Share Transfer Procedure in Private Limited Company
The ownership of a private limited company is determined by the shareholding of the Company. To induct new investors or transfer ownership of the Company, the share of the private limited company would have to be transferred.
A private limited company is considered to be a “closed corporation” of members, similar to a Partnership Firm. Therefore, the share transfer in a Private Limited Company can be restricted by the Articles of Association (AOA). Hence, the Articles of Association of the Company must be reviewed prior to beginning the share transfer procedure.
1. Rights of pre-emption: If a shareholder wishes to sell some or all of his shares, such shares must first be offered to other existing members at a price determined by the Directors or the Auditor of the Company.

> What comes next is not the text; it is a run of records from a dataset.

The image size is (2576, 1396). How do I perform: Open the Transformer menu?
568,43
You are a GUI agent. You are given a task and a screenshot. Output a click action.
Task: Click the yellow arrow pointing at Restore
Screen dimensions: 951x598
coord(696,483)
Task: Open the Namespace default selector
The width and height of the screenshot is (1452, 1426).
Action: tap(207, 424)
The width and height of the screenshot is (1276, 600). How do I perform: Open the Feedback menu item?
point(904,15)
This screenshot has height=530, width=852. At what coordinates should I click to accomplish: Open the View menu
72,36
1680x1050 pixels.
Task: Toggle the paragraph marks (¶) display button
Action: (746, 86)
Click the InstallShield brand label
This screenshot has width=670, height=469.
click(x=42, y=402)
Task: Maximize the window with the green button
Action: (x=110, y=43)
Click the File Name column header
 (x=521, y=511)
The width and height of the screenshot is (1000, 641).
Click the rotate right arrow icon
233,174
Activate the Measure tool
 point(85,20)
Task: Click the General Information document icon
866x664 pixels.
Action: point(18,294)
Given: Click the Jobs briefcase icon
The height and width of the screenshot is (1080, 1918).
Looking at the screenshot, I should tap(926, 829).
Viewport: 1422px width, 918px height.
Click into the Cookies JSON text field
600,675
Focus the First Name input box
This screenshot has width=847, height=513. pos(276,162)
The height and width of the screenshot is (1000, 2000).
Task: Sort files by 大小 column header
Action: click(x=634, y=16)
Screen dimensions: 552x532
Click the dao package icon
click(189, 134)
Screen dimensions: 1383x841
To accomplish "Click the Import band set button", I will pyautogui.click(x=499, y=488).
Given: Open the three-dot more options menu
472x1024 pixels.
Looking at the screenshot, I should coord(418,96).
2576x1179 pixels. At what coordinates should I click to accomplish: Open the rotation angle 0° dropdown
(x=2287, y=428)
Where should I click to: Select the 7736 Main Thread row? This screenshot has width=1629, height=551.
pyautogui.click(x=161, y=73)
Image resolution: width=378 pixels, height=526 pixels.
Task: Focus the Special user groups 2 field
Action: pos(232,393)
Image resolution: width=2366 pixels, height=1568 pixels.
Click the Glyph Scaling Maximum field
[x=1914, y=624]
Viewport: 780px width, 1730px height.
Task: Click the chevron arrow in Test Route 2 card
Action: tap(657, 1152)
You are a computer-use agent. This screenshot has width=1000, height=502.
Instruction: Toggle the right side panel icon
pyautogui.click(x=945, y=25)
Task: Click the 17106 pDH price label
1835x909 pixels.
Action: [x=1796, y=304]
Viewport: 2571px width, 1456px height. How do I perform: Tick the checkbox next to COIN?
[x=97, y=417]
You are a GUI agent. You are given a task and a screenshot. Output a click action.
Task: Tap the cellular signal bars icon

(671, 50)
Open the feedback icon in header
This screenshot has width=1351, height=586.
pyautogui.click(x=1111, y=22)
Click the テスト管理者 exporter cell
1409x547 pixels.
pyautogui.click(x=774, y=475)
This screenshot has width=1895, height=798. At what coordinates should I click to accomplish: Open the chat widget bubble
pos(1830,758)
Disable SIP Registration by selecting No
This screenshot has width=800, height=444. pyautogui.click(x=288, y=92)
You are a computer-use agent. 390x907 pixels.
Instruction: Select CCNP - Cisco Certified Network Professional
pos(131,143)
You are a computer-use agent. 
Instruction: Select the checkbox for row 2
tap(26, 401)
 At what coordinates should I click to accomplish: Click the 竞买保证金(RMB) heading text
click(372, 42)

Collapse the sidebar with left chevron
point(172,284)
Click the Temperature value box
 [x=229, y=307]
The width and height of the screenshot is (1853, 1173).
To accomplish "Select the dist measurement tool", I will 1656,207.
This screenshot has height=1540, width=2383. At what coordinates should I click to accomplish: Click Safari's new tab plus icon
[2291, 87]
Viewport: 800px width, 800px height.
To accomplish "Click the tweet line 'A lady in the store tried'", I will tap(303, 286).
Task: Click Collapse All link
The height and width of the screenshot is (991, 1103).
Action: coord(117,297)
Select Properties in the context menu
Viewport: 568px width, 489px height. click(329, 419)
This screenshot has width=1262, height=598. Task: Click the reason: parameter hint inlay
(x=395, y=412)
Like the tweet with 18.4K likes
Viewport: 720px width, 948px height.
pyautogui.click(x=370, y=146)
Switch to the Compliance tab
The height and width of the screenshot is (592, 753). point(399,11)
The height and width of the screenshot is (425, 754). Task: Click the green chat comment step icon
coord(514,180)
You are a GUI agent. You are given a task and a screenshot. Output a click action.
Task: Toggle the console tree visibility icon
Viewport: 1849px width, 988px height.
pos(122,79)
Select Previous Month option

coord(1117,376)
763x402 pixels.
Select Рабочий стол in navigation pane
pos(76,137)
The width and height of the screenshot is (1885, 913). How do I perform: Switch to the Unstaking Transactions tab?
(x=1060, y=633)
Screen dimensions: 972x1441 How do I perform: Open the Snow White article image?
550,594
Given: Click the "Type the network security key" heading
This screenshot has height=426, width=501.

The value of the shares can be determined based on the formula / method prescribed in the Articles of Association. In no existing shareholder is interested, then shares of the Company can be freely transferred to an outsider.
2. Powers of Directors to refuse: The Director may have the powers to refuse registration of transfer of shares under certain circumstances – prescribed in the Articles of Association.
Only restriction contained the Articles of Association are considered legally binding. Any private agreement between the shareholders are not binding either on the company or on the shareholders. Further, share transfer can only be restricted by the Articles of Association. The right to transfer shares of a private limited company cannot be and total prohibition or ban on share transferability.